As automation continues to play an increasingly dominant role in business operations, customer relationship automation has come to occupy a central place in marketing, sales, and customer service.

The customer relationship management software market, valued at $23.14 billion in 2015, will reach $81.9 billion by 2025, Grand View Research projects. Operational efficiency, lowered marketing costs and the ability to deliver mobile sales on the go are helping drive the demand for CRM solutions. Companies deploying CRM are seeing better customer acquisition and retention, improved sales efficiency and increased revenue.

To keep up with competitors already using customer relationship automation solutions, it’s vital to start getting up to speed on this technology now. Here’s a guide to how you can use customer relationship automation technology to improve your efficiency at generating leads, converting leads into sales and delivering effective customer service.

Marketing Automation

Marketing automation forms a foundation for efficient customer relationship automation. It enables you to gather marketing intelligence by tracking customer behavior across multiple media. It then empowers you to use this information to deliver personalized content to prospects. It also improves efficiency by automating your marketing workflow, assisting with processes such as scheduling content campaigns, managing digital content and publishing content.

To illustrate, let’s say you were using an ebook as a lead generator for targeted sales outreach to qualified prospects on your email list. To automate this, you could first define a segment of your email list to receive an automated invitation to download your ebook. You could follow this up with an automated email series that first sends thank you notes to people who downloaded your ebook, then follows up a few days later with a link to download a case study related to your book.

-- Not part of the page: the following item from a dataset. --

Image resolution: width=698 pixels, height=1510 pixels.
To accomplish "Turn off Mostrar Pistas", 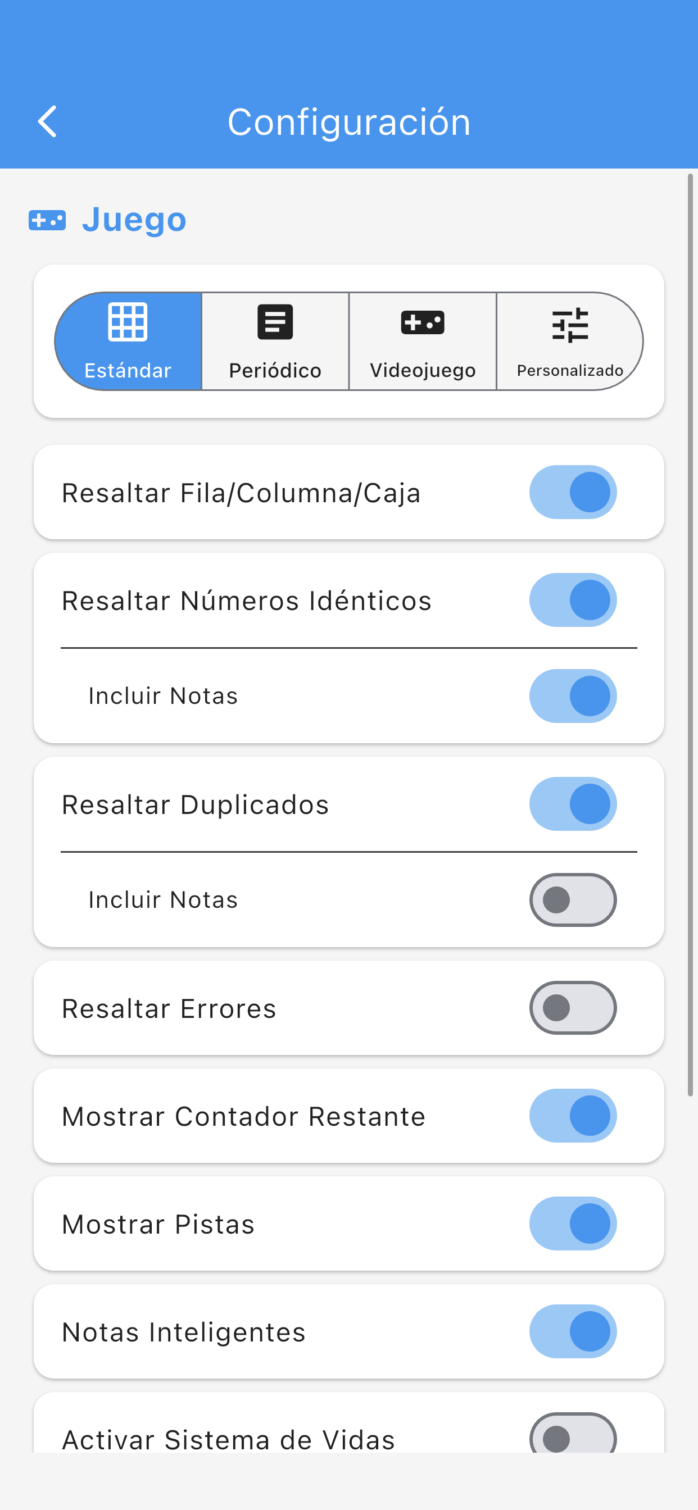I will tap(573, 1223).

When someone downloads your case study, one of your sales representatives gets an automated email to follow up.

G2 Crowd provides an overview of today’s leading marketing automation solutions. These include HubSpot, Marketo and Pardot.

Sales Automation

For optimal effectiveness, marketing automation should be integrated with sales automation. The workhorse of sales automation is customer relationship management software. CRM solutions enable you to automate such tasks as identifying hot prospects, deploying your sales force and tracking prospect interactions with sales representatives through each stage of the sales process.

While many companies are now using CRM, few are using it to its full capacity. Truly integrating CRM into your sales processes requires an understanding of how the software works, how it can be applied to your sales activities and how it can be used to personalize the sales process for individual customers. To assist companies with applying CRM more effectively, business solutions provider Customer FX offers Infor consulting services to train sales teams how to use the company’s Infor CRM sales solution in order to spot hot opportunities and engage customers.

Customer Service Automation

Customer service automation complements marketing and sales automation by helping turn sales into repeat business and referrals. Keeping customer satisfaction high is critical for customer retention. Customer service automation tools help you boost customer satisfaction by streamlining your workflow in order to reduce customer wait time and resolve customer issues more quickly and accurately. You can also use customer service automation to track and improve your service team’s performance.

A good example of customer service automation is interactive voice response (IVR) technology, which enables customers to use their voice or touchpad to access customer service phone menu options. This type of technology is sometimes deployed clumsily, but when used effectively, it can dramatically streamline service ticket management and boost customer satisfaction.

For example, IVR technology can be used to integrate a caller’s information with data about their previous interactions with a company in order to personalize the interaction and even predict what they might be calling about. This helps the IVR system more quickly present the customer with relevant menu options, reducing the amount of time it takes to resolve their issue. IVR can even be used to anticipate customer needs before they contact the company so that you can reach out proactively through automated tools such as pre-recorded notifications and reminders.